■ **Exercise requirements**
Whenever a line contains the string "Task", copy it out of the entries.

■ **Source data**
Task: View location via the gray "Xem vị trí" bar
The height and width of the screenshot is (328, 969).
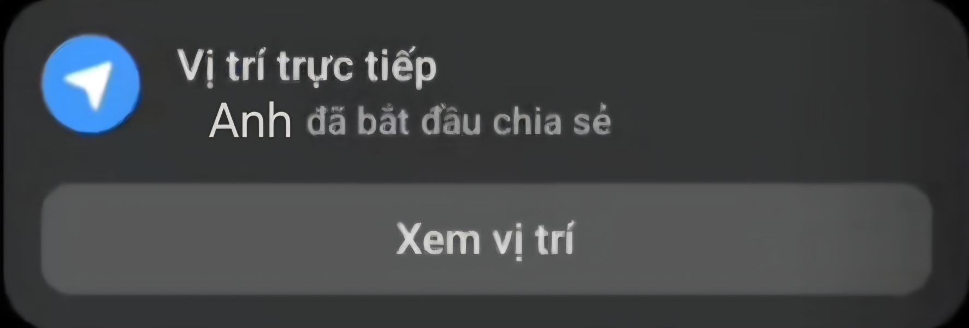Action: tap(486, 239)
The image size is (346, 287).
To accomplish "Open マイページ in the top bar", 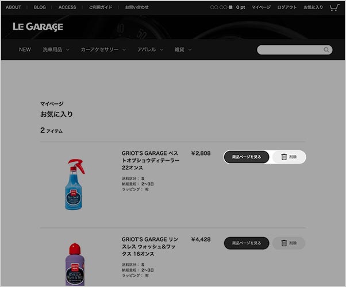I will (x=262, y=7).

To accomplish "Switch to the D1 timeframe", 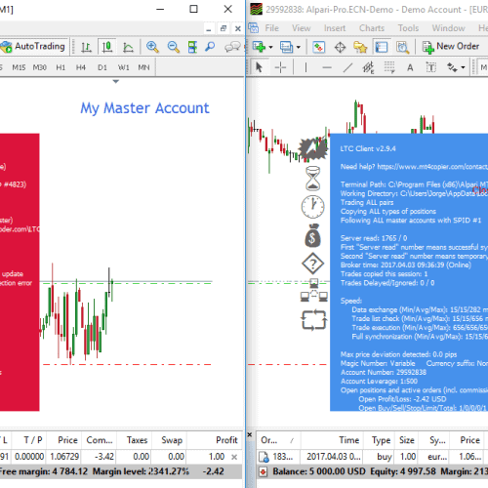I will click(x=102, y=67).
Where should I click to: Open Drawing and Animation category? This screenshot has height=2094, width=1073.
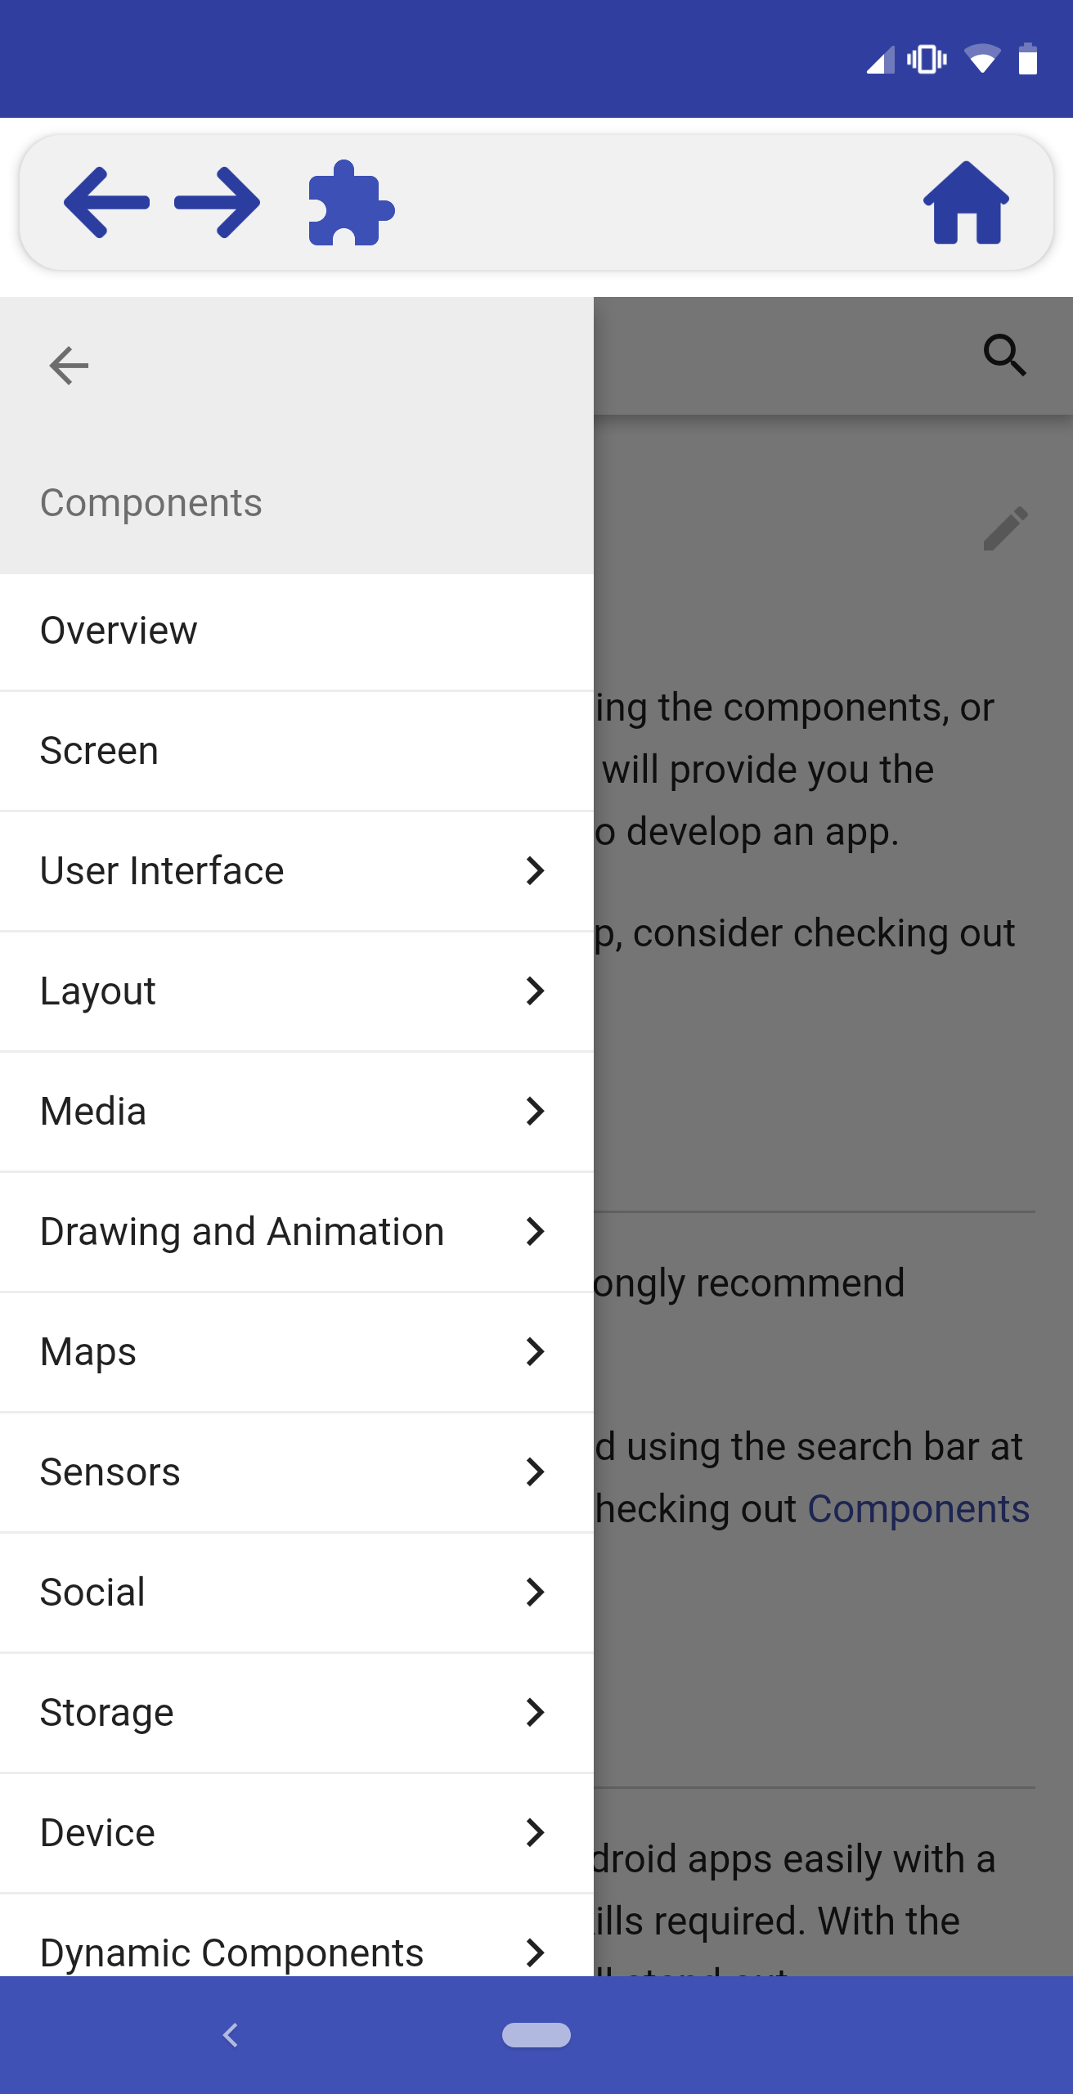[242, 1232]
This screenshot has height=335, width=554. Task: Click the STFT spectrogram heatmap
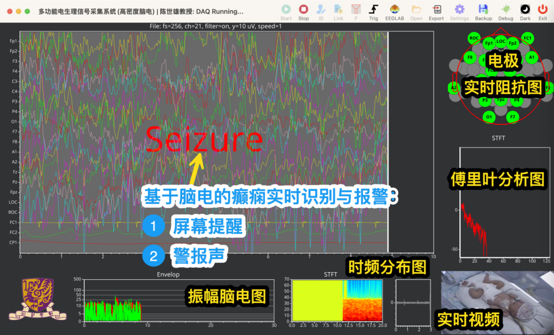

■ **Reply to the exercise**
Task: View location via the gray "Xem vị trí" bar
This screenshot has height=335, width=554. Task: Click the STFT spectrogram heatmap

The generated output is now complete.